In the centrifugal chiller 1A and the centrifugal compressor 2 having the above-mentioned configuration, when power supply cuts off due to power failure or the like, the functioning of the main bearings 18a, 18b, formed of non-contact bearings, stops so that the auxiliary bearings 19a, 19b support the rotor shaft 15 in place of the main bearings 18a, 18b. At the same time, the solenoid valve 28, which closes when in an energized state, opens due to cutoff of power supply.

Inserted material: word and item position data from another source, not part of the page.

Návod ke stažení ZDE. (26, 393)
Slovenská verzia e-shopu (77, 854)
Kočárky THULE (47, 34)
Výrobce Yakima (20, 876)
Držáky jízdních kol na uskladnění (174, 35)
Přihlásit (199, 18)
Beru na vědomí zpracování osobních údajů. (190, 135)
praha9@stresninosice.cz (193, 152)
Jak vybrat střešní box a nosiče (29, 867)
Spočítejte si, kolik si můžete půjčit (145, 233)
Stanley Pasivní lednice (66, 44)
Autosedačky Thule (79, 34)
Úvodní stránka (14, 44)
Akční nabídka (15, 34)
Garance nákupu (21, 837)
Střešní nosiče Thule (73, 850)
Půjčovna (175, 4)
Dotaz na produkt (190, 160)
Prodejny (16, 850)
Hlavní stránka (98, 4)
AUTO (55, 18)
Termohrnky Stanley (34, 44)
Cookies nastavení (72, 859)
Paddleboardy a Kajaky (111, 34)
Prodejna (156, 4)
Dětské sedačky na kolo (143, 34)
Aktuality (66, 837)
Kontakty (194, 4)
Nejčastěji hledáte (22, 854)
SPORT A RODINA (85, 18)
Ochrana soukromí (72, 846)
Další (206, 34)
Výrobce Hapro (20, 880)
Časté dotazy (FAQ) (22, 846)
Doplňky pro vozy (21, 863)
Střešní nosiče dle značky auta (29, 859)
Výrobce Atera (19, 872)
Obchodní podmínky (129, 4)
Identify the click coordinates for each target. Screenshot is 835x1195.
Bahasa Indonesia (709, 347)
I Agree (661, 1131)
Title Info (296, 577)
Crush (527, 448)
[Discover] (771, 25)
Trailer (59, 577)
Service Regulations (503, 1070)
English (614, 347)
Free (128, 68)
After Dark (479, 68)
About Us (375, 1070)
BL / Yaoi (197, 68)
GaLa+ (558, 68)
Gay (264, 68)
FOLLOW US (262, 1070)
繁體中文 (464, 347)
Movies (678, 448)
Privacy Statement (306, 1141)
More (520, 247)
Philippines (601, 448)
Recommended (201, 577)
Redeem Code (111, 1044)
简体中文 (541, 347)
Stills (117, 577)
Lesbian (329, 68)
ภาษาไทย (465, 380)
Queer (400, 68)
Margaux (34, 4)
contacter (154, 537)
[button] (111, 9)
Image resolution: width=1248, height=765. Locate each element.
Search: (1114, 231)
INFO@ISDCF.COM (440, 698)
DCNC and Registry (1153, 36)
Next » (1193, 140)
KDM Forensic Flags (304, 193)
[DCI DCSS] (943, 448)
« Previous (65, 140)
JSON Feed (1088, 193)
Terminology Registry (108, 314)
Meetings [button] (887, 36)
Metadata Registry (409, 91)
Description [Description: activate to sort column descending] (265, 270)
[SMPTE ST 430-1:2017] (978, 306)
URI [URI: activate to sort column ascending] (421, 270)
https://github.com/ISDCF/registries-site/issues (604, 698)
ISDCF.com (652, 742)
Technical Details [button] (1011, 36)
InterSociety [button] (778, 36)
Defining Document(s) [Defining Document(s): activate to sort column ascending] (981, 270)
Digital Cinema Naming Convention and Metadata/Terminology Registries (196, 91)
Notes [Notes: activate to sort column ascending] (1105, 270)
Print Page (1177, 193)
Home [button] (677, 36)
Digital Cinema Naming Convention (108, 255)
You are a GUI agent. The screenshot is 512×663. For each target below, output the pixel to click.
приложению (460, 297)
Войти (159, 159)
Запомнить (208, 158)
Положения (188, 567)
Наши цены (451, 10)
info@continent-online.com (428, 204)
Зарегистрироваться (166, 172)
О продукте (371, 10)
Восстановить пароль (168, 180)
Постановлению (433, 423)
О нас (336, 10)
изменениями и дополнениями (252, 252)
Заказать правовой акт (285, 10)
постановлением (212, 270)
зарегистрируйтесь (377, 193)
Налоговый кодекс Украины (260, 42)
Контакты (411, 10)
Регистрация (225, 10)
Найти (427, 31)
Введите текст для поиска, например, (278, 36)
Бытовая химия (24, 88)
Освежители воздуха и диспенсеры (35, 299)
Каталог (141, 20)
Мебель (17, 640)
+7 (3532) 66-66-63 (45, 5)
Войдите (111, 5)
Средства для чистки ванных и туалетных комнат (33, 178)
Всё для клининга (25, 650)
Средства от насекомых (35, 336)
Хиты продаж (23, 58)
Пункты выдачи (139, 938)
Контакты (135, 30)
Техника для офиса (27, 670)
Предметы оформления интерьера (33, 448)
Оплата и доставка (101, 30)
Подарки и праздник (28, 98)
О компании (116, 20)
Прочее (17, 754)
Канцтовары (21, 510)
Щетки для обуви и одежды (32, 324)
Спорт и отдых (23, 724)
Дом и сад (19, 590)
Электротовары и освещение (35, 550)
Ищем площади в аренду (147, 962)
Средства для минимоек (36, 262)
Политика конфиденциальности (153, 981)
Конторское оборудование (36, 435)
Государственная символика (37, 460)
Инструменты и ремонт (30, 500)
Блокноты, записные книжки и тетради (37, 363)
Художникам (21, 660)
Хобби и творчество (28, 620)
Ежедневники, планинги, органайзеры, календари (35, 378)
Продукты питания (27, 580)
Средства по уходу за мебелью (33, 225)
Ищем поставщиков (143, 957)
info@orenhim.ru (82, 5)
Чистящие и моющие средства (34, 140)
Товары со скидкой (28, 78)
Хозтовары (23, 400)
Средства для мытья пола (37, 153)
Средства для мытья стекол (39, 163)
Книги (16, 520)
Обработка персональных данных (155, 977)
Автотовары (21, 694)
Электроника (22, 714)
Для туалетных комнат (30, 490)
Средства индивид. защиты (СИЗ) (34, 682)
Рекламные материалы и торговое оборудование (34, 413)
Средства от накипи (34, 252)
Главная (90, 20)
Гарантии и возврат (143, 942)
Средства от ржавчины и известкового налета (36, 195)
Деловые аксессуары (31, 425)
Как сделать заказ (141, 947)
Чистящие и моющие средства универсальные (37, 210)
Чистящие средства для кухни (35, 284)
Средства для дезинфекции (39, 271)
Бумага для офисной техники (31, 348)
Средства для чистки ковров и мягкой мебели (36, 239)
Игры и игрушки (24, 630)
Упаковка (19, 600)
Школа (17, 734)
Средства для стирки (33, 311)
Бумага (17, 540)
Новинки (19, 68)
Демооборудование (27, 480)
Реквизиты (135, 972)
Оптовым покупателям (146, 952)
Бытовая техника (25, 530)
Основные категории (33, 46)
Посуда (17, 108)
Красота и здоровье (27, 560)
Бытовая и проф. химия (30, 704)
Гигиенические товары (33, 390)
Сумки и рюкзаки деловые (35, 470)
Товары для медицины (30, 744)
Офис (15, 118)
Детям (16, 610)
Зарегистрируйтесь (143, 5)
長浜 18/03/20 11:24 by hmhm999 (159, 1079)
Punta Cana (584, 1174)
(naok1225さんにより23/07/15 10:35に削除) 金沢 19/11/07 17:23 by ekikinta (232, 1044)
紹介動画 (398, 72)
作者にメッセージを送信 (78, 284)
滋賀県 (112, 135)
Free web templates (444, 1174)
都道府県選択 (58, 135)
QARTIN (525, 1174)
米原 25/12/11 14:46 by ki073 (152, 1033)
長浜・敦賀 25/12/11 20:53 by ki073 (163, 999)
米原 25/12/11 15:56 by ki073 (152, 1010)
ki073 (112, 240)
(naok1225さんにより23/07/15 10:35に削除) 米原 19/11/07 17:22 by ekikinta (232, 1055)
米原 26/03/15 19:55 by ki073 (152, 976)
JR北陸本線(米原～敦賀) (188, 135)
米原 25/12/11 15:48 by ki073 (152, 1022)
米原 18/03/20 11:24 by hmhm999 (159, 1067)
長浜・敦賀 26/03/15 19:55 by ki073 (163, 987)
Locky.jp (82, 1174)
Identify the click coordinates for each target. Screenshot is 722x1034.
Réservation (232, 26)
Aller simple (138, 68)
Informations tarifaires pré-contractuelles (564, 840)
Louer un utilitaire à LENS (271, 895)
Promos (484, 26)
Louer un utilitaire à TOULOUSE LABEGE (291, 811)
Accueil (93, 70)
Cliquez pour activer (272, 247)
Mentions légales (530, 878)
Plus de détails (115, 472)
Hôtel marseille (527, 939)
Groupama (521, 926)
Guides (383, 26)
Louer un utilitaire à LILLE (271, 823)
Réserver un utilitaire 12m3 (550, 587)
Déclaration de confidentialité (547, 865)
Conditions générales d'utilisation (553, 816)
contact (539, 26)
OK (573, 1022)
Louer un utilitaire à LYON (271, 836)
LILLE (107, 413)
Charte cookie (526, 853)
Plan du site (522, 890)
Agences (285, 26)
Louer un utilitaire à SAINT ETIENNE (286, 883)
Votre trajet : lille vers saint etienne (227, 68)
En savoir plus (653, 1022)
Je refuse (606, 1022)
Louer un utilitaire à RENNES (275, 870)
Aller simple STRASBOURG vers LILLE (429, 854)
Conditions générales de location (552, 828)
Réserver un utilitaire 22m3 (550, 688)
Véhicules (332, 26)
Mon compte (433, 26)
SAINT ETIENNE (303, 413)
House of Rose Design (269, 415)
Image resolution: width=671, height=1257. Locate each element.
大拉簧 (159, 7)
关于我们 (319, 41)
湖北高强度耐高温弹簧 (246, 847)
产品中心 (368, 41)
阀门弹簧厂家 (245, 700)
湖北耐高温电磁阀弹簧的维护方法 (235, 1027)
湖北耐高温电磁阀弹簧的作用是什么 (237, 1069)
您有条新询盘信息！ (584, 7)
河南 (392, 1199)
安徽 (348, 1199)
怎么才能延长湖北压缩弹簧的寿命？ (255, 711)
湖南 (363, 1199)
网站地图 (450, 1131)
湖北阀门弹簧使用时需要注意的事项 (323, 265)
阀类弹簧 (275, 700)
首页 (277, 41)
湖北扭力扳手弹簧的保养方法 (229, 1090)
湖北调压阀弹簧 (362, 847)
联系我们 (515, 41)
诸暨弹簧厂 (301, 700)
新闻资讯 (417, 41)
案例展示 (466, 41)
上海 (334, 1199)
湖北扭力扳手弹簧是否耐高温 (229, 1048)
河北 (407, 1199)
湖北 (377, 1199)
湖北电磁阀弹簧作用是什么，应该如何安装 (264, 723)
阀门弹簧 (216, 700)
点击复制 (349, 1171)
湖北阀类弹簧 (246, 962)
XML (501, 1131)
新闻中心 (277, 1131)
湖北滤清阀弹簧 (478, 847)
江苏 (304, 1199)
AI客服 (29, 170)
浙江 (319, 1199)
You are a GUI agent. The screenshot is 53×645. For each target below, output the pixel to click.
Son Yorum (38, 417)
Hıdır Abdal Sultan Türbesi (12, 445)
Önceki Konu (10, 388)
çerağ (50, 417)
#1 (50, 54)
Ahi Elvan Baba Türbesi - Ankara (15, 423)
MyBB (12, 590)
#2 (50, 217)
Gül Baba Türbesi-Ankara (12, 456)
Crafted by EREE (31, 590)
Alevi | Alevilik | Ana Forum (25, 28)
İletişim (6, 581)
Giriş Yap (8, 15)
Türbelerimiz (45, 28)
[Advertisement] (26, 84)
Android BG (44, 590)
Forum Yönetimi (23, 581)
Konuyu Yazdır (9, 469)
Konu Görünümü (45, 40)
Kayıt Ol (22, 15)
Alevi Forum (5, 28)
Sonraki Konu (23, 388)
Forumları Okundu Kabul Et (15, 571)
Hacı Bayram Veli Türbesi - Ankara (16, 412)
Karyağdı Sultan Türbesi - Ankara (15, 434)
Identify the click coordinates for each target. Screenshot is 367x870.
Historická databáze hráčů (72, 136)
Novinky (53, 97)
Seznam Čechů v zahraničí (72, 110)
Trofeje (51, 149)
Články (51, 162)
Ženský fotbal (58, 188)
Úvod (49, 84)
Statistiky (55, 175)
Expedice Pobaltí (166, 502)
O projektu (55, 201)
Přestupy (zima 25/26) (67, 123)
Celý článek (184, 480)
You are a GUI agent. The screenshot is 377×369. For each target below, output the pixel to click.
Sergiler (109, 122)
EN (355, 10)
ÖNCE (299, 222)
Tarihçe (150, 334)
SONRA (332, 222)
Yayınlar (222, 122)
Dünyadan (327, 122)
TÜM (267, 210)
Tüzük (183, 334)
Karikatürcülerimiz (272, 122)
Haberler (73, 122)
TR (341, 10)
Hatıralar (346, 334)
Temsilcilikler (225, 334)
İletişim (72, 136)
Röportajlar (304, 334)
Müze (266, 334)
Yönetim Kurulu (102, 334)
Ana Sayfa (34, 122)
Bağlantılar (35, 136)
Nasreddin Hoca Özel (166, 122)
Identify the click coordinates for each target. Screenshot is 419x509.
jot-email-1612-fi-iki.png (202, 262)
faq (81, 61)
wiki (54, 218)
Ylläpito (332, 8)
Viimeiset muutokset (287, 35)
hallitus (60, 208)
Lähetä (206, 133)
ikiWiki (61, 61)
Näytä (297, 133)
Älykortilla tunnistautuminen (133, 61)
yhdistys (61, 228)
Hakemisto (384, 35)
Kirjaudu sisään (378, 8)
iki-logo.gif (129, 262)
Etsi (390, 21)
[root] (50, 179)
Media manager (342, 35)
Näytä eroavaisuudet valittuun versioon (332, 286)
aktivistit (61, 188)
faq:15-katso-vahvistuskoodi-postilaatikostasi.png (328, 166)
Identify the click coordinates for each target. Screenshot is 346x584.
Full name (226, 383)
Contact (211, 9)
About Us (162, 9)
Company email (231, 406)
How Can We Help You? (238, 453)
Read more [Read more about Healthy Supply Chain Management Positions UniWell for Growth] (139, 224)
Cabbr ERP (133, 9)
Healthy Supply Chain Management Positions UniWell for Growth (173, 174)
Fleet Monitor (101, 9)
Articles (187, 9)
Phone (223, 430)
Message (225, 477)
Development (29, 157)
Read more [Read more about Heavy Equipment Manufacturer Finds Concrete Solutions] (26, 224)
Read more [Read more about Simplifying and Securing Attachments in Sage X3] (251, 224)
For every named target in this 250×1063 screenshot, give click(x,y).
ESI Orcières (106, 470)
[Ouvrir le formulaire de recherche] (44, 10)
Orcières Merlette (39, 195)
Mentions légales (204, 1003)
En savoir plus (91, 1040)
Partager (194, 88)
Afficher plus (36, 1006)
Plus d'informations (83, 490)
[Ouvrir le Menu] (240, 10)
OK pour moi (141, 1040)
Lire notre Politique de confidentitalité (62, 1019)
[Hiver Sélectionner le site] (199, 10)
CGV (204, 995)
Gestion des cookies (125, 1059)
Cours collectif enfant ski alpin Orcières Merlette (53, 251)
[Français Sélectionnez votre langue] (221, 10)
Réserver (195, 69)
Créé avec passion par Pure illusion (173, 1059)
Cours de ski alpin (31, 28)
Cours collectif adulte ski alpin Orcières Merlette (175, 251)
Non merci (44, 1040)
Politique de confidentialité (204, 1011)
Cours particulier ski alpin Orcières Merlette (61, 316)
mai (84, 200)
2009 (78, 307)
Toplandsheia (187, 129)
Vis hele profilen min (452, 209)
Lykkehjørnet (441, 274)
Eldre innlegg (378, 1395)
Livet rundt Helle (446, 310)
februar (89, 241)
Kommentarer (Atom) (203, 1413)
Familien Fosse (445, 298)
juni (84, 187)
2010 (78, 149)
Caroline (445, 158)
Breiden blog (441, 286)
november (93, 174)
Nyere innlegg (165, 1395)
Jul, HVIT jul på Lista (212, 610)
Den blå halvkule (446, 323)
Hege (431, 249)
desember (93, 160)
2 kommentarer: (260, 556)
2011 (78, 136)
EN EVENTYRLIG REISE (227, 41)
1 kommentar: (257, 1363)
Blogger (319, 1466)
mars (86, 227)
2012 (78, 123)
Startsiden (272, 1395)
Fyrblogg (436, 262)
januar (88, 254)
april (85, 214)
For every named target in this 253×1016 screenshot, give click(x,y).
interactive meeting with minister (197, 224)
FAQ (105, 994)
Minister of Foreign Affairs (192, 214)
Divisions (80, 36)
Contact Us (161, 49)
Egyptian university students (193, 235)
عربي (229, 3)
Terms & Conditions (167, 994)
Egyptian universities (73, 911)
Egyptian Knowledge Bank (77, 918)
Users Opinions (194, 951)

The refrigerant R in a liquid phase is stored in the pressure applying container 43 forming the liquid refrigerant storage unit 41, and a pressure higher than the ambient pressure of the auxiliary bearings 19a, 19b is applied to the refrigerant R by a biasing force of the spring 46. Accordingly, the refrigerant R is supplied to the auxiliary bearings 19a, 19b through the liquid refrigerant supply passage 27 (branch passages 27a, 27b) due to a pressure difference simultaneously with the opening of the solenoid valve 28. Therefore, the refrigerant R in a liquid phase is supplied as a lubricant to the inside of the auxiliary bearings 19a, 19b so that the auxiliary bearings 19a, 19b are lubricated and cooled.

According to this configuration, it is unnecessary to provide a system which extracts a refrigerant compressed by the centrifugal compressor 2 and hence, a bearing system can be simplified. Further, irrespective of the operation state of the centrifugal chiller 1A, a liquid lubricating refrigerant supply pressure can be maintained at a value equal to or more than a required specified value and hence, a liquid lubricating refrigerant can be supplied with certainty. The structure of the pressure applying container 43 is not always limited to the above-mentioned configuration. For example, the weight of a weight may be applied to the piston 45 instead of the biasing force of the spring 46. Alternatively, the structure may be changed to a so-called accumulator structure where the inside of the pressure applying container 43 is divided into two parts in the axial direction by a rubber film, a nitrogen gas or the like is sealed in one chamber closed, and a refrigerant R is stored in the other chamber to which the refrigerant supply passage 27 is connected.

As has been described above, according to the centrifugal compressors 2, 2A and the centrifugal chillers 1, 1A provided with the centrifugal compressors 2, 2A of the above-mentioned each embodiment, when the functioning of the main bearings 18a, 18b, formed of non-contact bearings supporting the rotor shaft 15 of the centrifugal compressors 2, 2A, stops, a liquid refrigerant can be supplied as a lubricant to the auxiliary bearings 19a, 19b, which are disposed adjacent to the main bearings 18a, 18b. Accordingly, it is possible to realize a reduction in cost and extension of the lifespan of the auxiliary bearings 19a, 19b.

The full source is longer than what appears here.